Obamacare: 500M Lines of Code, $500M, 60% Complete, No Surprise.
And yet, the 500 million figure is apparently true. I’ve heard it dozens of times in the last month, and no one is denying it. Healthcare.gov apparently really does have 500 million lines of code. How is that possible?
I get a picture in my mind of 1,000 people sitting a computers typing code, without worrying about whether or not it works. Given the size of the catastrophe, some variation of that must have happened.
More important than that, a code base that size is unsupportable.
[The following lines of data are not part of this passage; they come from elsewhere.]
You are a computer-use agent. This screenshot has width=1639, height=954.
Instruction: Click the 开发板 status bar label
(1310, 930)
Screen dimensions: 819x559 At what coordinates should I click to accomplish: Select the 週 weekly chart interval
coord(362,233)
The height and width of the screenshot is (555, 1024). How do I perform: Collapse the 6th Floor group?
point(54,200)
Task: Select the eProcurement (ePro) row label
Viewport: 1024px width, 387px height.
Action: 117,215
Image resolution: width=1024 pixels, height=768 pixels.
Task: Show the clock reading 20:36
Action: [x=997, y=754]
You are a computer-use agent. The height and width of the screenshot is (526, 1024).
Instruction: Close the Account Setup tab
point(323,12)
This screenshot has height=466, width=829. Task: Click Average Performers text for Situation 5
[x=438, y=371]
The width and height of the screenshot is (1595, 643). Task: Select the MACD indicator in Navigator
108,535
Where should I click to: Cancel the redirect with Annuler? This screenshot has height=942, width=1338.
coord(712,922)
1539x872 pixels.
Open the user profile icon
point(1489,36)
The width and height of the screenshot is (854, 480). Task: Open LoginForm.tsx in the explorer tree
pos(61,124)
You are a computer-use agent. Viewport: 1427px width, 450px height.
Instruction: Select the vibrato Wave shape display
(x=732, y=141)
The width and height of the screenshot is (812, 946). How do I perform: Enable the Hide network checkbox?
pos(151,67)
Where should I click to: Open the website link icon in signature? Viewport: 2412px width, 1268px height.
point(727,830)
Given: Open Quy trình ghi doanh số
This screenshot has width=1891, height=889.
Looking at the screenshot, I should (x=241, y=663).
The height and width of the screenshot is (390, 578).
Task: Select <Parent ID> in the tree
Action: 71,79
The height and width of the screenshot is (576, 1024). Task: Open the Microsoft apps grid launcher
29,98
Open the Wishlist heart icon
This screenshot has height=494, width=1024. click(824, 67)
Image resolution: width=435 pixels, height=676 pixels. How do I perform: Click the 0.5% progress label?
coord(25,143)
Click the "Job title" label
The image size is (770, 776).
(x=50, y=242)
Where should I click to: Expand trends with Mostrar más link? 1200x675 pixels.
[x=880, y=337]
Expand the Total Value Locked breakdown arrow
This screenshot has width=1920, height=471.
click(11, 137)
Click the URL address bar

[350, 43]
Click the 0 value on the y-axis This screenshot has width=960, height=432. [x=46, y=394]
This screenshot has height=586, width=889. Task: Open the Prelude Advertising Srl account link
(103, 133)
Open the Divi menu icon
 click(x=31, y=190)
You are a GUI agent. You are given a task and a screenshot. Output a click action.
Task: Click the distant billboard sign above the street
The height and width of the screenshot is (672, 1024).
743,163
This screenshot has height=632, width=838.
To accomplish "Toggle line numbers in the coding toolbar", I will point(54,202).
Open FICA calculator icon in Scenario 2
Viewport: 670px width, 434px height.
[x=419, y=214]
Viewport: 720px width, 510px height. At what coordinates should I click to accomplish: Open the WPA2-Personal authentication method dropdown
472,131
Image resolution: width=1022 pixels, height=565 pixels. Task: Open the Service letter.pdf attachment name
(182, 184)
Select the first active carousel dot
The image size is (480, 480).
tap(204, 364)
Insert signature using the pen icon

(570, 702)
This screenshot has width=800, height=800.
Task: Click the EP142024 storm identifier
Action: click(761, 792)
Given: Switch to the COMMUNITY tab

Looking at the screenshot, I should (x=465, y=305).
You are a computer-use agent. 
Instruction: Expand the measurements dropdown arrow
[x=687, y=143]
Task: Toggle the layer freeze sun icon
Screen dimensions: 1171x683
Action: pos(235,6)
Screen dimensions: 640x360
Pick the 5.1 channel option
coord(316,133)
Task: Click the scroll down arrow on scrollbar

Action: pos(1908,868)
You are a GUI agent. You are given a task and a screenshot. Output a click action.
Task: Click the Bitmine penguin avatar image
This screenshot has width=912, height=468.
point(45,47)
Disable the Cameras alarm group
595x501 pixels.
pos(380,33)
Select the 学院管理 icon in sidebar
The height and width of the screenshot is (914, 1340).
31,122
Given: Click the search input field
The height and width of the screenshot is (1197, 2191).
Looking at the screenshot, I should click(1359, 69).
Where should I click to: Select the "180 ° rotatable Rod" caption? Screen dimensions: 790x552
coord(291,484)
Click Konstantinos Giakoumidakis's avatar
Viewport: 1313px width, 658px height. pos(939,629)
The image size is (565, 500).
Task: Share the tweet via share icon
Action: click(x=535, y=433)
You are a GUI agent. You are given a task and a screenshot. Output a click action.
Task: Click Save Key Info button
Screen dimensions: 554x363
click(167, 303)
Health services is a rapidly changing field, and every time there’s some kind of process or rule change, it will take an army of programmers to make all the necessary changes in the code base. And that assumes that all the bugs have been fixed, which is far from true. Healthcare.gov will not be fully functional at any time in the foreseeable future, if ever.
You start with amateur hour, add in money, corruption, misleading the public, arrogance and stir. The result: healthcare.gov, not to mention Obamacare.
I’ve heard this from one other software engineer as well, whose looked at the Healthcare.gov code: It’s 500 M lines of code, and it’s unmaintainable. I remember he compared it to Windows, which at least used to be 50 M lines of code. I don’t know what that count is for Windows 8. Microsoft has managed to maintain it, but it’s been a hard slog.
Something interesting I found, doing some research, is that Debian Linux, the full distribution, was at one point 324 M lines of code, though most of that is likely tools that are maintained by their own groups. So that isn’t just from one maintainer, and most of them are based on a well-established code base that’s been built up over the course of 30+ years, riding on the legacy of Unix.
The gov’t is declaring “victory” from the fact that Healthcare.gov can now handle 50,000 users at a time (yipee. I can’t contain my excitement). Amazon.com handles millions of users *per day*. They’ve also announced that they’ve reached 500,000 people who’ve signed up, but they’re still mum on how many have enrolled. Insurers continue to complain about low enrollment, and getting erroneous data. Part of that is the system enrolling people, and then immediately canceling them. Oh joy. “You thought you were enrolled? Guess again! Our system messed up. Oopsey-daisy. Don’t get mad. Don’t yell at me. There are going to be some bumps in the road (and you just hit one of them, see?). We’re making sure that everybody gets health care! Yes, I know. You just lost yours. Sorry. Try again.”
This is going to be a never-ending cluster, causing suffering and frustration, until we elect people who will get rid of it.